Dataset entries
----------------
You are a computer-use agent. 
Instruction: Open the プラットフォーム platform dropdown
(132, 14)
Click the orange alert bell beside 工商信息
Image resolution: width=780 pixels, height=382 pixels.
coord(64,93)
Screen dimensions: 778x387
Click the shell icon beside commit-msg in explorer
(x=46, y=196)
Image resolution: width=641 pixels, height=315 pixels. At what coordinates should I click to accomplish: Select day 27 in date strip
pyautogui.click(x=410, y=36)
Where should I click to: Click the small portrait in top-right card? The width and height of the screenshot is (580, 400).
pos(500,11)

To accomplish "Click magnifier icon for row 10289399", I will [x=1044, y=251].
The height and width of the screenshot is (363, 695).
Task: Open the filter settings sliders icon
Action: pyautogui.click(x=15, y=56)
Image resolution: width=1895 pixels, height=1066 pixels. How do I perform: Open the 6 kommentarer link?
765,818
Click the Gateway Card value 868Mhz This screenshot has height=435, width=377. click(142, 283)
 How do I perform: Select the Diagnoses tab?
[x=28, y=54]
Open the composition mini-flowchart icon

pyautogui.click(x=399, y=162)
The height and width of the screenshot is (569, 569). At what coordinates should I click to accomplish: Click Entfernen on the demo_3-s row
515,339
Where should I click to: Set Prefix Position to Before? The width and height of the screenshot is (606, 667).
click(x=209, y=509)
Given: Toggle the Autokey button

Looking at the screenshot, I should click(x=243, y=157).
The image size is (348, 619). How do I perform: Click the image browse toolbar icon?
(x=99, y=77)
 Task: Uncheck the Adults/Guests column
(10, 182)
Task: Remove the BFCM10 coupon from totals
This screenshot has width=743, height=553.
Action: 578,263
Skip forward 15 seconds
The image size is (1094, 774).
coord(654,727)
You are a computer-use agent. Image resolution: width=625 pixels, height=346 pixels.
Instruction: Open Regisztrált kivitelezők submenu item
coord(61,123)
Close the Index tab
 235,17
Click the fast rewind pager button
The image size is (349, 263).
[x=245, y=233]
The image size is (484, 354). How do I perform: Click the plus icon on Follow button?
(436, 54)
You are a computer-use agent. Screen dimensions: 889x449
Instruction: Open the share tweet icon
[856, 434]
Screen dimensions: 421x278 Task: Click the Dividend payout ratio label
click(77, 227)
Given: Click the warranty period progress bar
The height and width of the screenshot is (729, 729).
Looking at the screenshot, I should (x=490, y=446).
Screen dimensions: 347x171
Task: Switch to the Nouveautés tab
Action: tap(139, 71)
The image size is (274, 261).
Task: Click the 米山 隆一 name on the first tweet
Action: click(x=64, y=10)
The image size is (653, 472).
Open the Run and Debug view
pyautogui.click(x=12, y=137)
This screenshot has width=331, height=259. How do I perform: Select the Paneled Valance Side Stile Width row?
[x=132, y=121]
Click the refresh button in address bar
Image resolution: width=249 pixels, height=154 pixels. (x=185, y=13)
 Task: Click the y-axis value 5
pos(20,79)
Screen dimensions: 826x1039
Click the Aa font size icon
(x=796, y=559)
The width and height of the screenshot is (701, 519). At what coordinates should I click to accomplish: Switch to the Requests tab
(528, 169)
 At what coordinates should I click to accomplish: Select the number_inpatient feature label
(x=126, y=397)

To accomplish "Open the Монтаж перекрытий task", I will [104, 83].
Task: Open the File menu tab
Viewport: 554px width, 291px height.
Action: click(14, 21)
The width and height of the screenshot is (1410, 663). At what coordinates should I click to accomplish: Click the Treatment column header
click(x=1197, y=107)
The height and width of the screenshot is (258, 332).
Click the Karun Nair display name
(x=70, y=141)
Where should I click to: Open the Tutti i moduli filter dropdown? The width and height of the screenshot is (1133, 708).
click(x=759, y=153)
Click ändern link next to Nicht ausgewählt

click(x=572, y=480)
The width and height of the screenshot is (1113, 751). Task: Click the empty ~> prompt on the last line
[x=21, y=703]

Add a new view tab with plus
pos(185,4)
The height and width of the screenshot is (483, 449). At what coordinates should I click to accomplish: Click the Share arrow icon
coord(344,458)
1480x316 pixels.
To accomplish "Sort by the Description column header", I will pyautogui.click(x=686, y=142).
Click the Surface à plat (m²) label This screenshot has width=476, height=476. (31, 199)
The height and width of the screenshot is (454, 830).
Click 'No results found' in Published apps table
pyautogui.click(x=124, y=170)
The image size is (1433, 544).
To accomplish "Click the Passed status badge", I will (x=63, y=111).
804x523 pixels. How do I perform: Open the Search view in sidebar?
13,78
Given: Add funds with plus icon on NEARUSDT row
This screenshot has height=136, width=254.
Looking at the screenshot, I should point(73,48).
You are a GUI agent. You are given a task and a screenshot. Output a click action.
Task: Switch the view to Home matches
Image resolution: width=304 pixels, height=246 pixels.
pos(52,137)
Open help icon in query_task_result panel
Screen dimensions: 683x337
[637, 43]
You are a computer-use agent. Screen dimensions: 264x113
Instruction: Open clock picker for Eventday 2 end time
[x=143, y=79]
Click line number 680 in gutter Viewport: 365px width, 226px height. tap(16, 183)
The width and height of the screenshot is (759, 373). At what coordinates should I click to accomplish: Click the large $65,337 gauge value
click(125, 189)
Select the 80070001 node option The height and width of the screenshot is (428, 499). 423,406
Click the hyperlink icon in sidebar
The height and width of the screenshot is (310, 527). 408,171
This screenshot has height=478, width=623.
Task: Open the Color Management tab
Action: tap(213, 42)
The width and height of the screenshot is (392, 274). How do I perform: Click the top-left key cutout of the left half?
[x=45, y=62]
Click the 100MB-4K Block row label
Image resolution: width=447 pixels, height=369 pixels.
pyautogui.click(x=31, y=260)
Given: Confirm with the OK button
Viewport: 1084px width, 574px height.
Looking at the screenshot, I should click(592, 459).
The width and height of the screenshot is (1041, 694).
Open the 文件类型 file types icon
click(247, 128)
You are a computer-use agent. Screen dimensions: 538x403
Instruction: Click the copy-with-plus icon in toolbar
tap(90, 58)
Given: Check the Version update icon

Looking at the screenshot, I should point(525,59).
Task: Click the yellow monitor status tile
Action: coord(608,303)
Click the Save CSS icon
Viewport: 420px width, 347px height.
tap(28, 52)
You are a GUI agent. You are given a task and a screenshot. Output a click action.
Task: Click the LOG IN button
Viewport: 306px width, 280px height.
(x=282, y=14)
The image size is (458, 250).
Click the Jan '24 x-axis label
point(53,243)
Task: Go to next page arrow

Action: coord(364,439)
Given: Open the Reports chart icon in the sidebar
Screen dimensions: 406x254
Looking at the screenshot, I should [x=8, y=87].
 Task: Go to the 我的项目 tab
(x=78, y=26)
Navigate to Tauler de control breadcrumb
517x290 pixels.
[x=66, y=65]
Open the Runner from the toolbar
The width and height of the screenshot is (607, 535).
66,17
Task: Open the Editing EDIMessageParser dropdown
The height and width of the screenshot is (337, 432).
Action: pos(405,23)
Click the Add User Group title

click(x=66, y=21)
----------------
Retyping every entry exactly is the whole of the task.

• TASK OUTPUT
You are a computer-use agent. 
Instruction: Open the プラットフォーム platform dropdown
(132, 14)
Click the orange alert bell beside 工商信息
Image resolution: width=780 pixels, height=382 pixels.
coord(64,93)
Screen dimensions: 778x387
Click the shell icon beside commit-msg in explorer
(x=46, y=196)
Image resolution: width=641 pixels, height=315 pixels. At what coordinates should I click to accomplish: Select day 27 in date strip
pyautogui.click(x=410, y=36)
Where should I click to: Click the small portrait in top-right card? The width and height of the screenshot is (580, 400).
pos(500,11)

To accomplish "Click magnifier icon for row 10289399", I will [x=1044, y=251].
The height and width of the screenshot is (363, 695).
Task: Open the filter settings sliders icon
Action: pyautogui.click(x=15, y=56)
Image resolution: width=1895 pixels, height=1066 pixels. How do I perform: Open the 6 kommentarer link?
765,818
Click the Gateway Card value 868Mhz This screenshot has height=435, width=377. click(142, 283)
 How do I perform: Select the Diagnoses tab?
[x=28, y=54]
Open the composition mini-flowchart icon

pyautogui.click(x=399, y=162)
The height and width of the screenshot is (569, 569). At what coordinates should I click to accomplish: Click Entfernen on the demo_3-s row
515,339
Where should I click to: Set Prefix Position to Before? The width and height of the screenshot is (606, 667).
click(x=209, y=509)
Given: Toggle the Autokey button

Looking at the screenshot, I should click(x=243, y=157).
The image size is (348, 619). How do I perform: Click the image browse toolbar icon?
(x=99, y=77)
 Task: Uncheck the Adults/Guests column
(10, 182)
Task: Remove the BFCM10 coupon from totals
This screenshot has width=743, height=553.
Action: 578,263
Skip forward 15 seconds
The image size is (1094, 774).
coord(654,727)
You are a computer-use agent. Image resolution: width=625 pixels, height=346 pixels.
Instruction: Open Regisztrált kivitelezők submenu item
coord(61,123)
Close the Index tab
 235,17
Click the fast rewind pager button
The image size is (349, 263).
[x=245, y=233]
The image size is (484, 354). How do I perform: Click the plus icon on Follow button?
(436, 54)
You are a computer-use agent. Screen dimensions: 889x449
Instruction: Open the share tweet icon
[856, 434]
Screen dimensions: 421x278 Task: Click the Dividend payout ratio label
click(77, 227)
Given: Click the warranty period progress bar
The height and width of the screenshot is (729, 729).
Looking at the screenshot, I should (x=490, y=446).
Screen dimensions: 347x171
Task: Switch to the Nouveautés tab
Action: tap(139, 71)
The image size is (274, 261).
Task: Click the 米山 隆一 name on the first tweet
Action: click(x=64, y=10)
The image size is (653, 472).
Open the Run and Debug view
pyautogui.click(x=12, y=137)
This screenshot has width=331, height=259. How do I perform: Select the Paneled Valance Side Stile Width row?
[x=132, y=121]
Click the refresh button in address bar
Image resolution: width=249 pixels, height=154 pixels. (x=185, y=13)
 Task: Click the y-axis value 5
pos(20,79)
Screen dimensions: 826x1039
Click the Aa font size icon
(x=796, y=559)
The width and height of the screenshot is (701, 519). At what coordinates should I click to accomplish: Switch to the Requests tab
(528, 169)
 At what coordinates should I click to accomplish: Select the number_inpatient feature label
(x=126, y=397)

To accomplish "Open the Монтаж перекрытий task", I will [104, 83].
Task: Open the File menu tab
Viewport: 554px width, 291px height.
Action: click(14, 21)
The width and height of the screenshot is (1410, 663). At what coordinates should I click to accomplish: Click the Treatment column header
click(x=1197, y=107)
The height and width of the screenshot is (258, 332).
Click the Karun Nair display name
(x=70, y=141)
Where should I click to: Open the Tutti i moduli filter dropdown? The width and height of the screenshot is (1133, 708).
click(x=759, y=153)
Click ändern link next to Nicht ausgewählt

click(x=572, y=480)
The width and height of the screenshot is (1113, 751). Task: Click the empty ~> prompt on the last line
[x=21, y=703]

Add a new view tab with plus
pos(185,4)
The height and width of the screenshot is (483, 449). At what coordinates should I click to accomplish: Click the Share arrow icon
coord(344,458)
1480x316 pixels.
To accomplish "Sort by the Description column header", I will pyautogui.click(x=686, y=142).
Click the Surface à plat (m²) label This screenshot has width=476, height=476. (31, 199)
The height and width of the screenshot is (454, 830).
Click 'No results found' in Published apps table
pyautogui.click(x=124, y=170)
The image size is (1433, 544).
To accomplish "Click the Passed status badge", I will (x=63, y=111).
804x523 pixels. How do I perform: Open the Search view in sidebar?
13,78
Given: Add funds with plus icon on NEARUSDT row
This screenshot has height=136, width=254.
Looking at the screenshot, I should point(73,48).
You are a GUI agent. You are given a task and a screenshot. Output a click action.
Task: Switch the view to Home matches
Image resolution: width=304 pixels, height=246 pixels.
pos(52,137)
Open help icon in query_task_result panel
Screen dimensions: 683x337
[637, 43]
You are a computer-use agent. Screen dimensions: 264x113
Instruction: Open clock picker for Eventday 2 end time
[x=143, y=79]
Click line number 680 in gutter Viewport: 365px width, 226px height. tap(16, 183)
The width and height of the screenshot is (759, 373). At what coordinates should I click to accomplish: Click the large $65,337 gauge value
click(125, 189)
Select the 80070001 node option The height and width of the screenshot is (428, 499). 423,406
Click the hyperlink icon in sidebar
The height and width of the screenshot is (310, 527). 408,171
This screenshot has height=478, width=623.
Task: Open the Color Management tab
Action: tap(213, 42)
The width and height of the screenshot is (392, 274). How do I perform: Click the top-left key cutout of the left half?
[x=45, y=62]
Click the 100MB-4K Block row label
Image resolution: width=447 pixels, height=369 pixels.
pyautogui.click(x=31, y=260)
Given: Confirm with the OK button
Viewport: 1084px width, 574px height.
Looking at the screenshot, I should click(592, 459).
The width and height of the screenshot is (1041, 694).
Open the 文件类型 file types icon
click(247, 128)
You are a computer-use agent. Screen dimensions: 538x403
Instruction: Click the copy-with-plus icon in toolbar
tap(90, 58)
Given: Check the Version update icon

Looking at the screenshot, I should point(525,59).
Task: Click the yellow monitor status tile
Action: coord(608,303)
Click the Save CSS icon
Viewport: 420px width, 347px height.
tap(28, 52)
You are a GUI agent. You are given a task and a screenshot. Output a click action.
Task: Click the LOG IN button
Viewport: 306px width, 280px height.
(x=282, y=14)
The image size is (458, 250).
Click the Jan '24 x-axis label
point(53,243)
Task: Go to next page arrow

Action: coord(364,439)
Given: Open the Reports chart icon in the sidebar
Screen dimensions: 406x254
Looking at the screenshot, I should [x=8, y=87].
 Task: Go to the 我的项目 tab
(x=78, y=26)
Navigate to Tauler de control breadcrumb
517x290 pixels.
[x=66, y=65]
Open the Runner from the toolbar
The width and height of the screenshot is (607, 535).
66,17
Task: Open the Editing EDIMessageParser dropdown
The height and width of the screenshot is (337, 432).
Action: pos(405,23)
Click the Add User Group title

click(x=66, y=21)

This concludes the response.